Gamers were excited when FIFA was announced for the Switch, but this was tempered by the fact that it was a game custom-made for the console. While that may sound luxurious, in the sports video game world it meant that the soccer title wouldn't have the same features as the PS4 or Xbox One versions. This is indeed the case with FIFA on the Switch, but after spending some time with the game, I'm more impressed with it than I admit I thought I would be.
The main thing is that it feels like FIFA. The Switch version doesn't use the Frostbite engine (and therefore doesn't have the Journey story mode), but it looks great, and it moves and reacts like you'd expect from the series – even a little tighter than FIFA 17. On the handheld screen it runs at 720p/60fps, and 1080p/60fps when docked. While it doesn't match all the gameplay changes for FIFA 18, it does include some of them such as the revamped crosses, slow dribble controls, and hard tackles.
When it comes to physically playing the game (I played it undocked on the handheld screen), I didn't have a problem playing it like I normally would. It supports all controller configurations of the Switch, although if you play it with the Joy-Con controllers detached and held sideways you not only lose the ability to perform skill moves, it simply isn't comfortable.
As far as features go, a big plus for the title is that it includes FIFA's popular Ultimate Team mode. Moreover, EA is running all the same promotions, tournaments, card drops, etc. as the other versions at the same time. The mode also includes everything from auctions to the new Icons soccer legends cards.
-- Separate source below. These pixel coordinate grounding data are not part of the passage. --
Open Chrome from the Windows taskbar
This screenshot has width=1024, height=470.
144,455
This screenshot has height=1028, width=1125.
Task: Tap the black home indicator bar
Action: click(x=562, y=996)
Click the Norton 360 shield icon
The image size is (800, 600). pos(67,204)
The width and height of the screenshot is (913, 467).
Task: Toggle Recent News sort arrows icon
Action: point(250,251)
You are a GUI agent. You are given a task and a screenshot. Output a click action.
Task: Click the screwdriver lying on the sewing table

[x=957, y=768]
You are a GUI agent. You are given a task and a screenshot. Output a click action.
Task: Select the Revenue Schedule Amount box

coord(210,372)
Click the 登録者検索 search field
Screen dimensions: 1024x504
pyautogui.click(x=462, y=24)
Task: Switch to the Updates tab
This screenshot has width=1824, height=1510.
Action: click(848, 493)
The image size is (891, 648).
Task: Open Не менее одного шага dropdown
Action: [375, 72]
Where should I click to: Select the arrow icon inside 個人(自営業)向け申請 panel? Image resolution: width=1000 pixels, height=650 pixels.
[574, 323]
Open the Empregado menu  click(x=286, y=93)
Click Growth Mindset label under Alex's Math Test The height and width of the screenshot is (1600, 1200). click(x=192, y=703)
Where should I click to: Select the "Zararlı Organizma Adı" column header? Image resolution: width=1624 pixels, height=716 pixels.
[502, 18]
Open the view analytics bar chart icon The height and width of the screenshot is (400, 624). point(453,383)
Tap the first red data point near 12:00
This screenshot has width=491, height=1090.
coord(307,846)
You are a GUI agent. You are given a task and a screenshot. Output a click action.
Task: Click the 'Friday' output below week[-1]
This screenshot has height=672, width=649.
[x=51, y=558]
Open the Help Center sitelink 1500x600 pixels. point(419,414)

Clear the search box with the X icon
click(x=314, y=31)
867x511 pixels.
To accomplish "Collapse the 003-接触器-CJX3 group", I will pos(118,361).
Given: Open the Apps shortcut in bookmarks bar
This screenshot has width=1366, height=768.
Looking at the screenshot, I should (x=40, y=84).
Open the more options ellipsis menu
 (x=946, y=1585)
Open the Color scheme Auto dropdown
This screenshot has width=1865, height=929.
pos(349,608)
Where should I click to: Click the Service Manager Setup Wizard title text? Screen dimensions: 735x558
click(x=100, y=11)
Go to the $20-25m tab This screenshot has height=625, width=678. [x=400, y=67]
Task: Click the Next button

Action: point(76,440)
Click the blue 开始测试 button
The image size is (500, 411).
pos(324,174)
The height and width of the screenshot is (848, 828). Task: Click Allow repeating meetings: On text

A cool Switch-specific feature is called Local Seasons (modeled after the Seasons multi-game online format) which you can play against a nearby friend without internet via the hardware's local wireless. I asked producer Andrei Lăzărescu from developer EA Romania if there are any other Switch-exclusive features still unannounced, and he said, "maybe."
The producer says that the Switch version features the core elements of the career mode for FIFA 18, but given that EA hasn't detailed that mode at all for any of the versions of the title, it's too early to say what exactly is missing. The game also includes the women's teams and Cup tournament, as well as all the leagues, teams, and kits of the current-gen versions.
I'd certainly prefer the Switch version of FIFA 18 to have all the same features as the other versions. Regardless, FIFA 18 is definite step up from previous port attempts that were woefully inadequate. It's a game that not only has a capable feature set, but a solid gameplay foundation.